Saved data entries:

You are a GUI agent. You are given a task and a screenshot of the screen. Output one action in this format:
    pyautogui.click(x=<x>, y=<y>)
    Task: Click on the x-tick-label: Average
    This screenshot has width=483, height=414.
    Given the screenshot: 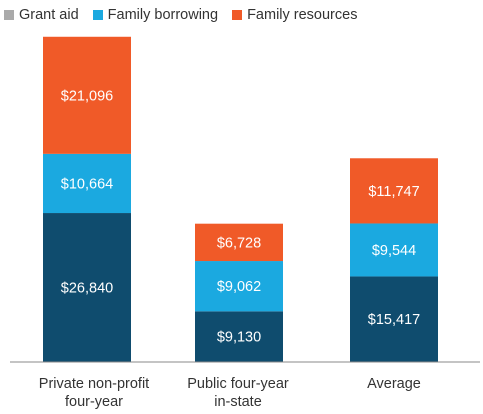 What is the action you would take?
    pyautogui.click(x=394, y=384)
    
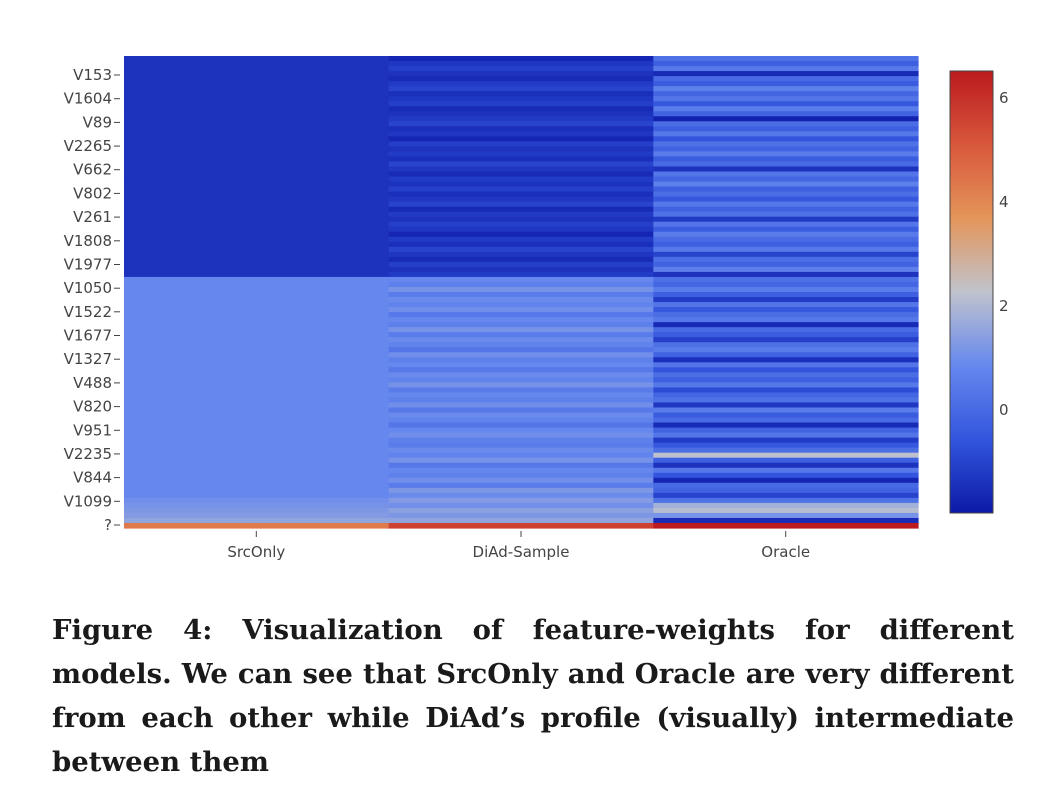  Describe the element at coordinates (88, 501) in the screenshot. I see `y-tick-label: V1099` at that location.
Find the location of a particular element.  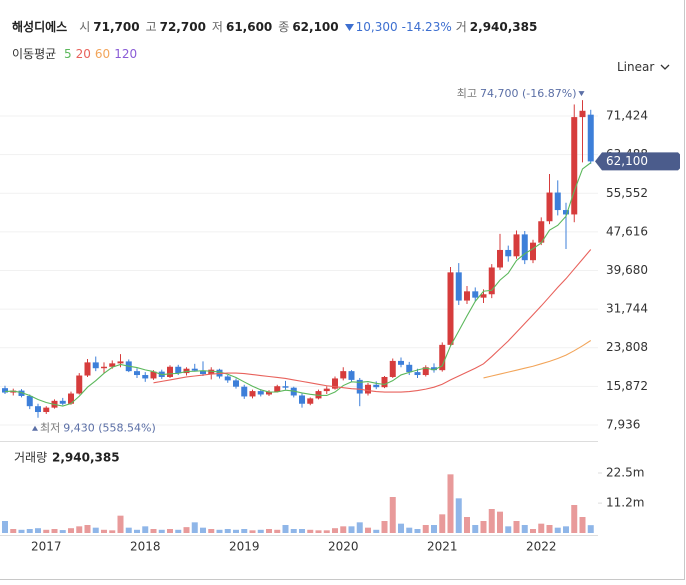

**What to produce:**
Write out the records from their first line through the line containing "This screenshot has", reproducing each line without change.

**Result:**
You are a GUI agent. You are given a task and a screenshot of the screen. Output one action in this format:
    pyautogui.click(x=<x>, y=<y>)
    Task: Click on the x-tick-label: Average
    This screenshot has width=483, height=414.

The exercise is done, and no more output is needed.